Um projeto de lei (PL) trouxe novamente a discussão sobre segurança no trânsito, na manhã desta quarta-feira (16), ao plenário da Câmara Municipal de Macaé. A proposta de Amaro Luiz (PV), ainda em primeira discussão, visa regular a circulação de bicicletas elétricas, ciclomotores e autopropelidos na cidade.

De acordo com o PL 170/2026, autopropelidos (equipamentos de mobilidade individual com motor elétrico de até 1 mil watts de potência e velocidade máxima de 32 km/h) também devem ser impedidos de circular nas ciclovias – assim como os ciclomotores e as motos elétricas. “Esses veículos não podem continuar circulando entre os pedestres, pois há graves riscos de acidentes”. Além de algumas scooters compactas, também se enquadram nesta modalidade patinetes, skates, overboards, monociclos e bicicletas motorizadas que não funcionam com pedal assistido.

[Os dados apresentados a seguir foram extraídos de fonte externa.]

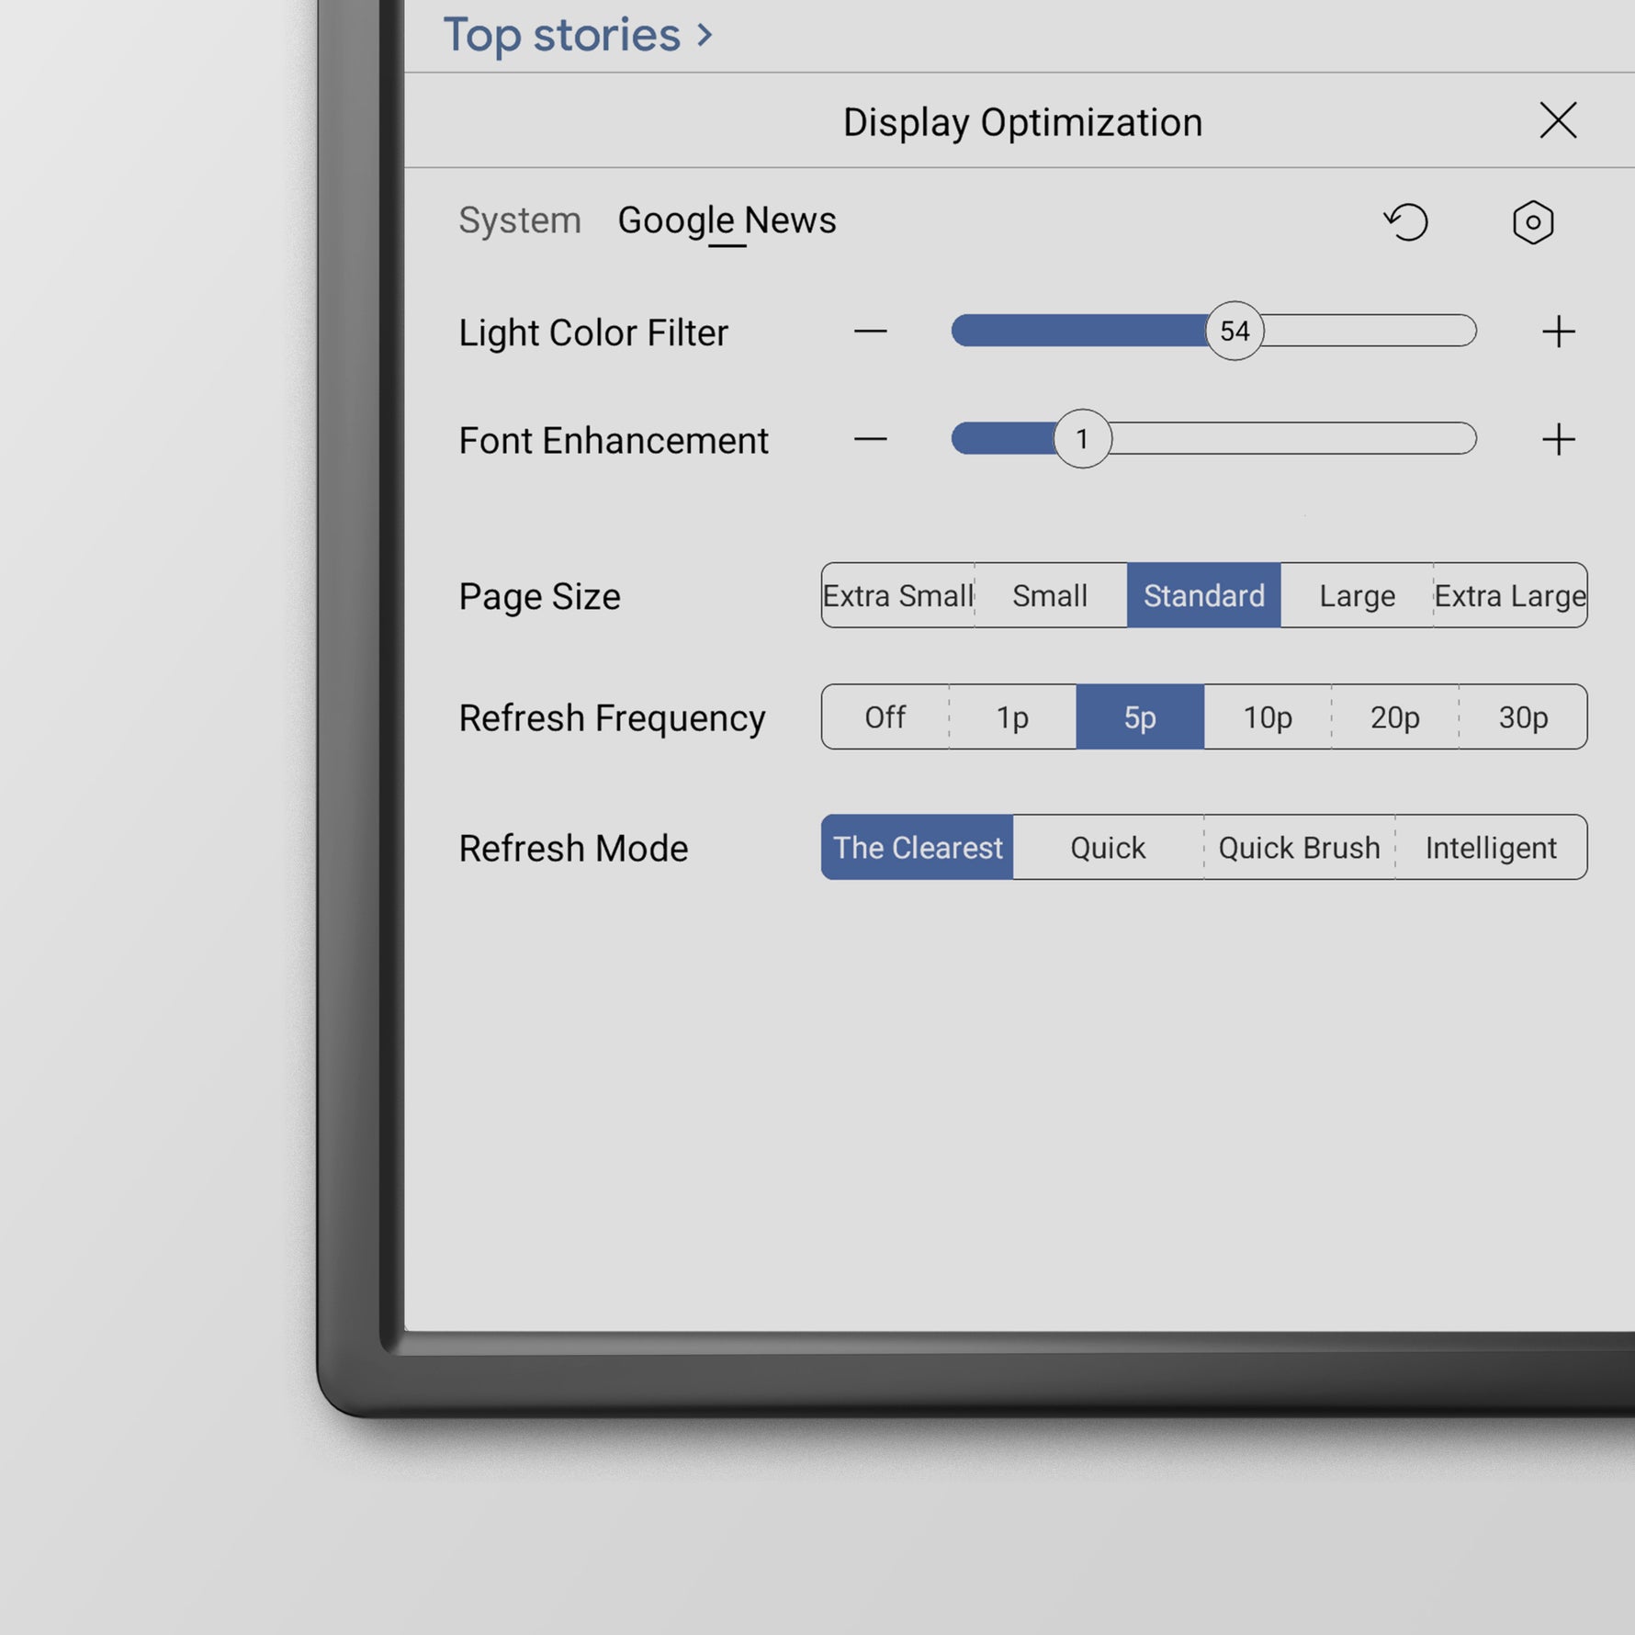The image size is (1635, 1635).
Task: Set Refresh Frequency to 10p
Action: tap(1267, 717)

Luciano Diniz (Cidadania) aproveitou para convidar os vereadores a participar das reuniões da Frente Parlamentar em Defesa da Mobilidade Cicloviária e da Bicicleta, conhecida como “Frente da Bike”, que vem discutindo o assunto. “Estudamos as legislações existentes e dialogamos com a Mobilidade Urbana, a fim de fazer uma indicação ao Executivo para enviar a esta Casa uma lei regulamentando a circulação desses equipamentos”, informou.

Para Luciano, o problema se agrava com o aumento das vendas desses veículos. Leandra Lopes (PT) chamou a atenção para as competências de cada esfera (municipal, estadual e federal) na elaboração das leis. “Se não estudarmos a fundo a questão, podemos acabar incorrendo em inconstitucionalidade”.

Já Ricardo Salgado (MDB) frisou a limitação dos fiscais da mobilidade urbana. “Não está claro onde esses veículos poderão ou não circular, se nas ruas ou nas ciclovias. E os fiscais só podem fazer o que está na lei.”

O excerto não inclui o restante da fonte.